Education in North Darfur has all but collapsed, leaving a generation of children without classrooms, teachers or hope for the future.
Since fighting erupted in April 2023, nearly eight million Sudanese children have been pushed out of school, trapped in what aid groups describe as a silent education emergency.
Schools reduced to rubble
In Saraf Omra, home to around 300,000 people, schools have remained closed for three straight years as violence continues unabated.
Across the rural administrative units of Kutum, school buildings stand abandoned and damaged, stark symbols of a basic right slipping away.
The crisis deepened in 2024 when heavy floods swept through the region, destroying already weakened structures scarred by shelling and gunfire.
Teachers unpaid, students displaced
Teachers have gone without salaries for more than two years, forcing many to leave the profession as political disputes freeze what little income they had.

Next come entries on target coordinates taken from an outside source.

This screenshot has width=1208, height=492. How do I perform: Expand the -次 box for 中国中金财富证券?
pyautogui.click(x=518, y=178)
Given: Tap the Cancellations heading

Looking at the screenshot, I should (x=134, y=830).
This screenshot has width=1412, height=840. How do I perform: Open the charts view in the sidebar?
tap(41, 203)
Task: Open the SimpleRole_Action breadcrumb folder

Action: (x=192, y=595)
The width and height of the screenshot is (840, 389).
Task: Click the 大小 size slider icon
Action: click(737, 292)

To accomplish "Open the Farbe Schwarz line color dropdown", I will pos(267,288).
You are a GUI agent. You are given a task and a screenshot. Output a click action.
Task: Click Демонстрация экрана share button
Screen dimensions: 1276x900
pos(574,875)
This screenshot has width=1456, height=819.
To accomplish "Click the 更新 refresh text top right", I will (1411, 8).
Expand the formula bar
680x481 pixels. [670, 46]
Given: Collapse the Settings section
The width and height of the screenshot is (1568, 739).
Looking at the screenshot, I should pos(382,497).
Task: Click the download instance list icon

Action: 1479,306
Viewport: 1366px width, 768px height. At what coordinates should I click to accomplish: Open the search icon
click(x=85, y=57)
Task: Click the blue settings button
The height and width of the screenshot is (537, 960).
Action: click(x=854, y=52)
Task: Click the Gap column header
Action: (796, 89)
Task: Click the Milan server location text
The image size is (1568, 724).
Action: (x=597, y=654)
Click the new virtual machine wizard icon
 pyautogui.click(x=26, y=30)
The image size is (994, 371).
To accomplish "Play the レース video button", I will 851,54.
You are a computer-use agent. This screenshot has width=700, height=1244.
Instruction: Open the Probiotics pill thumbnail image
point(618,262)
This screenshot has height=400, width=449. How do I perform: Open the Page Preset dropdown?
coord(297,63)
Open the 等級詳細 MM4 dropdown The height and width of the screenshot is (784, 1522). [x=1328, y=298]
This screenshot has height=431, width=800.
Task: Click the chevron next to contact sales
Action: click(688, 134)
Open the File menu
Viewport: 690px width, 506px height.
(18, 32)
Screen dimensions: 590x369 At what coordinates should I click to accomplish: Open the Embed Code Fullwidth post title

A government attempt to reopen schools last November proved largely symbolic, with empty classrooms, missing textbooks and no staff to teach.
With few alternatives, many families have pulled their children out of education entirely, sending them to work in markets or enrolling them in Quranic schools for shelter and instruction.
A generation at risk
The Darfur Victims Support Organization warns that the prolonged shutdown of education is driving a rise in child labor and entrenching long-term illiteracy.
Without urgent international support, the group says, North Darfur risks losing an entire generation to a conflict that has already stolen too much.